■ **WHAT TO DO**
In the records below, copy the part that opens with the line containing "Task: Select the" and runs through the end of the records, word for word, leaving out the pictures.

■ **SUPPLIED MATERIAL**
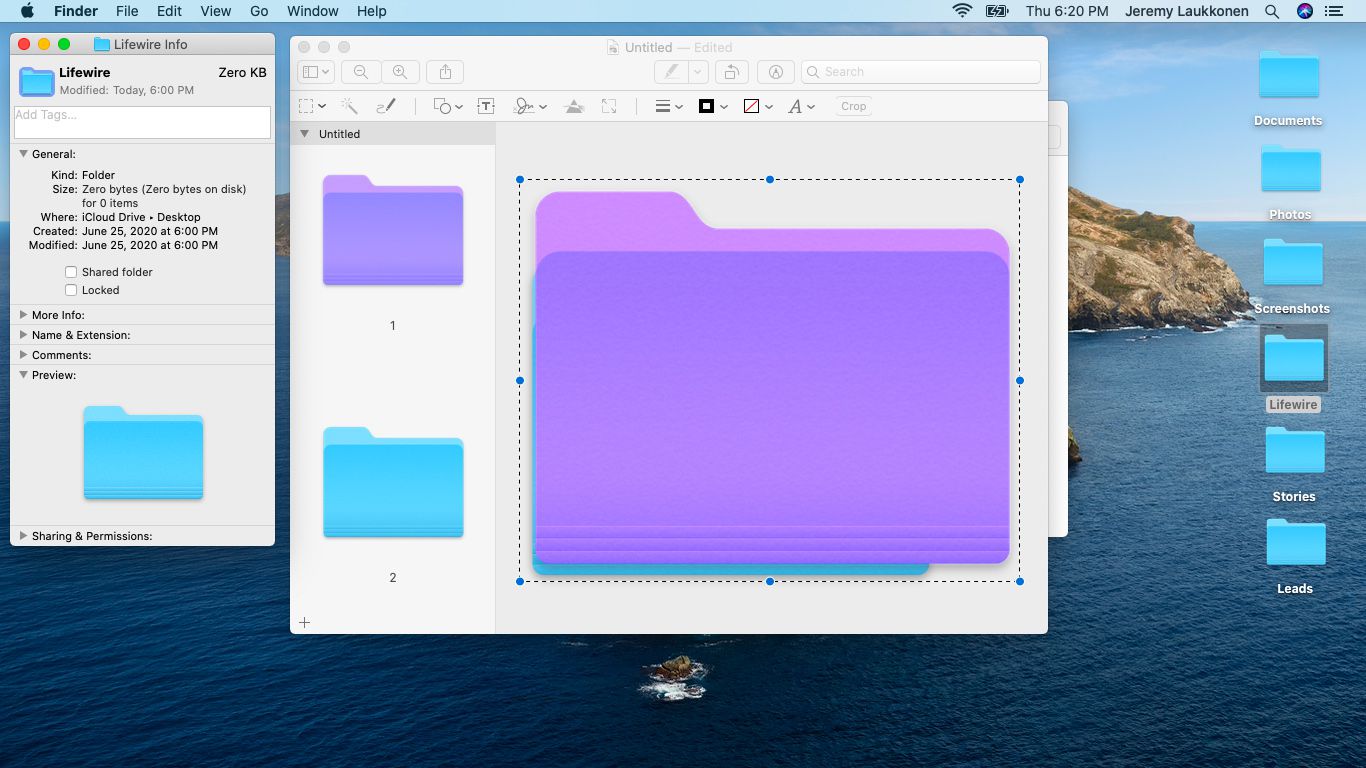Click the Zoom In magnifier icon
The width and height of the screenshot is (1366, 768).
point(400,72)
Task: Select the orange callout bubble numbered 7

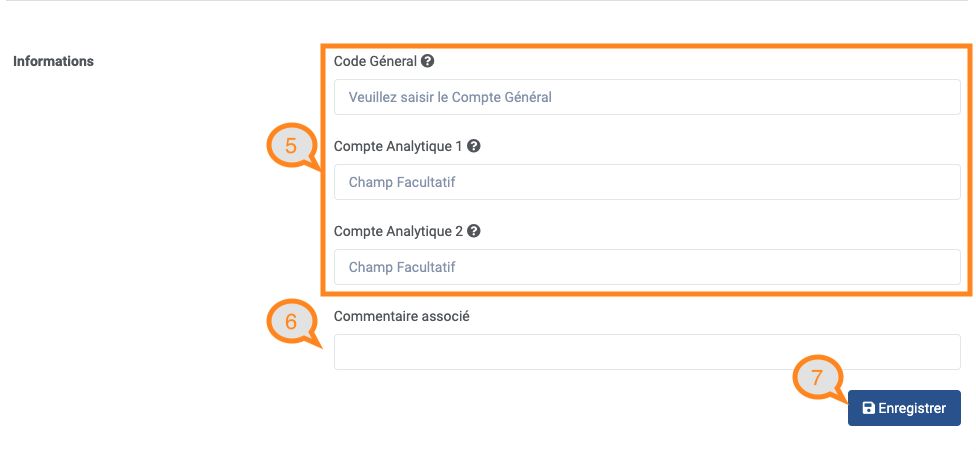Action: 817,379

■ **EXERCISE ANSWER**
Task: Select the orange callout bubble numbered 7

Action: 817,379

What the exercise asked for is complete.